The Prime Minister today presented President Xi Jinping replicas of a stone casket of Buddhist relics and a stone statueof Buddha that were excavated from a 3rd -4th century AD stupa at Dev-ni-Mori – a site 80 kms east of Vadnagar, Gujarat – in 1957. In addition, the Prime Minister presented archaeological drawings of excavations at Vadnagar which was one of the places visited by the great Chinese traveller Xuanzang – also known as Hieun Tsang – around 641 AD. The site is referred to as Anandpur in Xuanzang’s writings and recent excavations point to the existence of a thriving Buddhist centre at Vadnagar way back in 2nd century AD. The Prime Minister visited the Giant Wild Goose Pagoda today where Xuanzang worked for years to translate the sutras that he brought to China from India.
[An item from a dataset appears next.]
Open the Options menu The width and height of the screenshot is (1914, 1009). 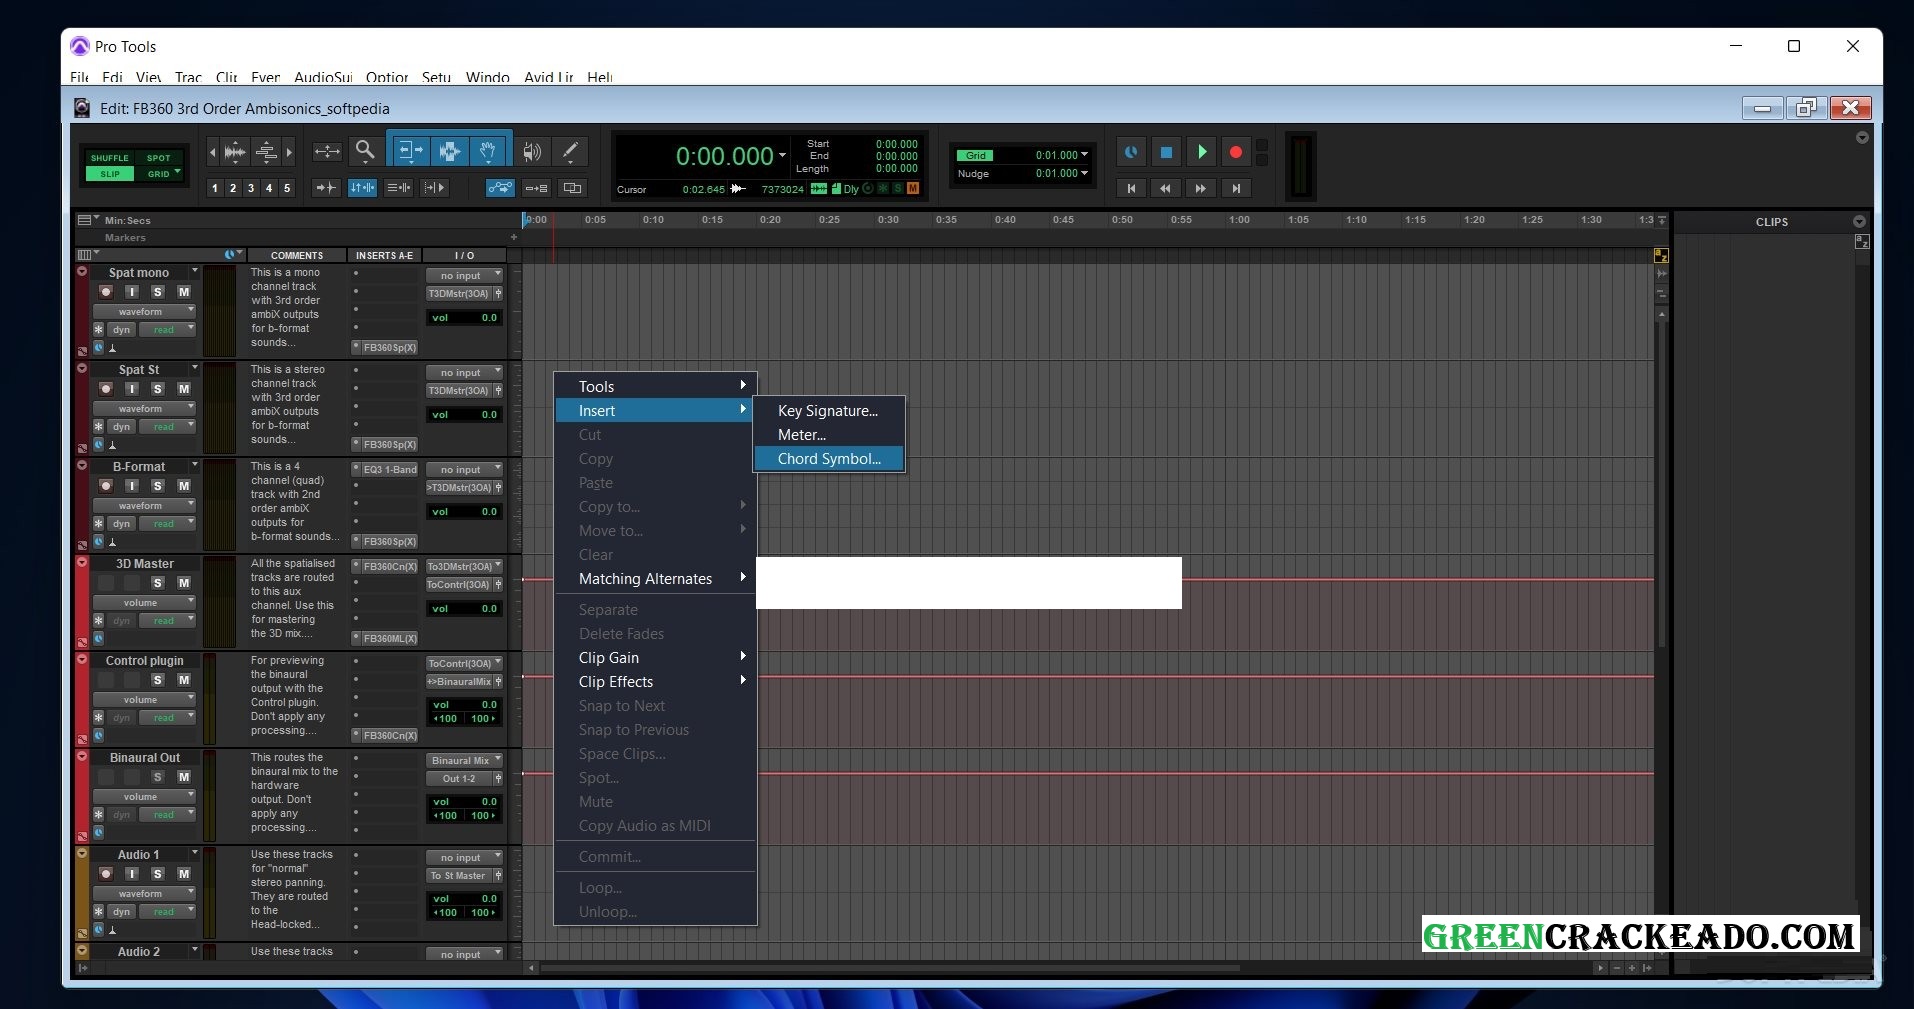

Recent excavations at Vadnagar have revealed a burnt brick structure that has been identified as a Buddhist monastery on the basis of its peculiar plan and the antiquities recovered from it, which include a red sandstone broken head of Buddha, stylistically datable to 2nd century AD, a votive tablet with foot impression, and a crescent-shaped stone tray depicting the scene of a monkey offering honey to Buddha.
In his writings, Xuanzang had recorded that there were more than 1000 monks of the Sammitiya School or Little Vehicle in ten monasteries at Vadnagar, suggesting that Vadnagar was an important centre of Buddhist learning in western India during that period. In ancient times, Vadnagar was situated at a strategic location where two major ancient trade routes crossed each other. One of them was from central India to Sindh and to further northwest whiles the other from the port towns on the Gujarat coast to Rajasthan and north India. Therefore, it could have been a city of ample opportunities until these routes remained vibrant.